April 18, 1993|JAKE DOHERTY

The first 14 participants in a free five-week training program for low-income entrepreneurs will graduate Thursday, and some members of the class can already smell success.

"This class has helped me focus in one direction and has given me confidence," said Adele Renault, who is making and marketing her own brand of incense. "Within 10 years all of us will be making a difference in our communities."

Entrepreneurial ideas can translate into important services and new jobs, said Harry Depp, a trainer for the program offered by the Pacific Asian Consortium in Employment.

"This group has been a joy to work with," said Depp, who uses humor and his business experience in teaching the class. "They're out to do something for themselves and their communities."

Evelyn Grant, who already has a contractor's license and plans to set up a demolition business, said she can't wait to get started. "I'm ready to put on my tin hat and boots and get going," said Grant, who moved here from Britain in 1984.

Grant said the program offered just what she needed. "I thought, 'I don't have the money (to start a business) so I'll have to get the knowledge.' You need to understand how to proceed in a strange land and there are questions about management, taxes, insurance, wages," she said. "You have to know how to do everything right and legal. Then you get people who have equipment to join you."

The daily sessions covered such topics as business myths and mistakes, feasibility studies, business plans, marketing and advertising, bookkeeping, pricing and employment practices. In addition, guest speakers offered advice and each participant received a thick binder full of useful information.
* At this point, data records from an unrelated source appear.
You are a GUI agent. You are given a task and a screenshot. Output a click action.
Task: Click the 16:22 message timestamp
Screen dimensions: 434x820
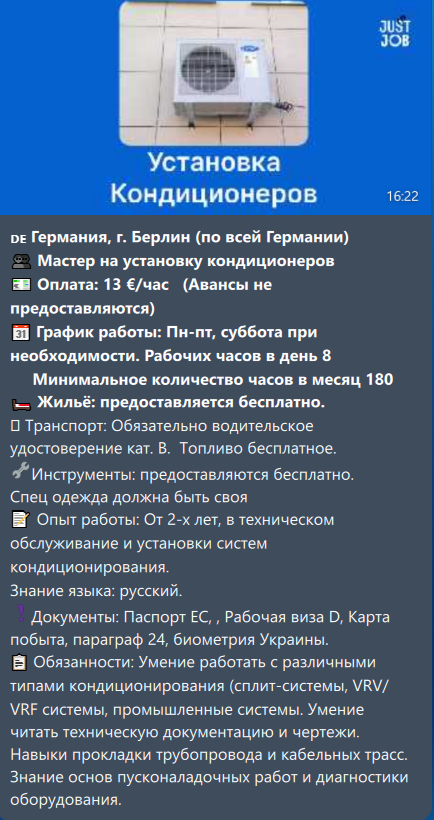402,196
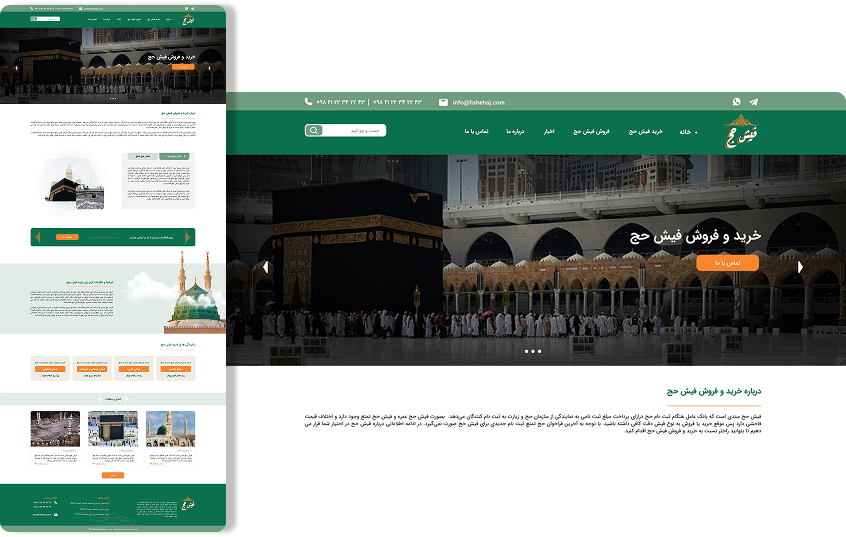
Task: Open the WhatsApp icon link
Action: [x=737, y=102]
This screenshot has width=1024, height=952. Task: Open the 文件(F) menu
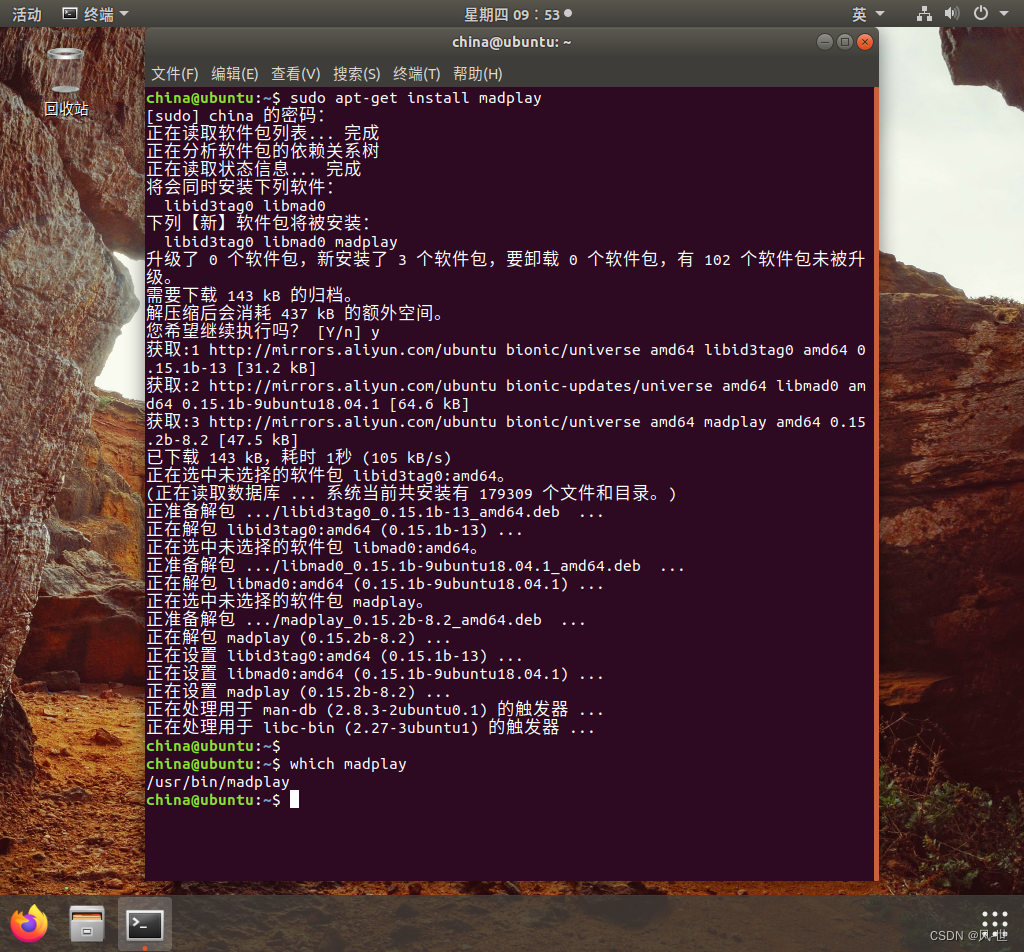pyautogui.click(x=174, y=73)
"Before when I had questions about business, no one could help me," said Thien Van Dang, 37, who fled Vietnam in 1979. "Now I can bring my questions to class."

Thien, who arrived in the United States with no money, managed to earn a college degree and now works at his brother's liquor store. "I don't know what business I will go into, but I know I want my own business," he said.

Phyllis Williams, another member of the class, admires that spirit. "This isn't a person who came to take my job," she said. "He's looking to create something new."

Other entrepreneurial ideas include Carolyn Bates' gift selection and delivery service, Richard Samuels' computer embroidery and design shop, and Vanel Winfield's electronic security devices.

For Arief Budiman, originally from Indonesia, and Nina Dass, who was born in India, learning to find information at such places as the Small Business Administration, chambers of commerce and public libraries was especially valuable.

Gene Gatmaitan, who is struggling to expand his electrical services business while supporting his three children in the Philippines, marveled at the multiracial composition of the class. "I never had a chance to be in such company," he said. "We learn from each other."

The program will continue to provide the graduates with technical assistance and advice on finding loans, said Tim Maschler, the project director.

The next session of the federally funded Business Development Center begins June 14 at PACE's offices, 2525 W. 8th St.